> [What the task asks] Range to reproduce from the entries below: the line with "Where should I", the line with "The height and", and every line in between. Give them exactly and give nothing else.

> [Records]
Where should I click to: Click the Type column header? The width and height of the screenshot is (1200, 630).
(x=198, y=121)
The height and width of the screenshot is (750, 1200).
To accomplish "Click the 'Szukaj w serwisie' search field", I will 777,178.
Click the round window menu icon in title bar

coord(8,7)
--
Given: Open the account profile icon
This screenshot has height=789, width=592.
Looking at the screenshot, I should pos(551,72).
...
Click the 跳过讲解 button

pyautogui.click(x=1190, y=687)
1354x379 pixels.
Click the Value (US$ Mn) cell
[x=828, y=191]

> [Written response]
Where should I click to: Click the Type column header? The width and height of the screenshot is (1200, 630).
(x=198, y=121)
The height and width of the screenshot is (750, 1200).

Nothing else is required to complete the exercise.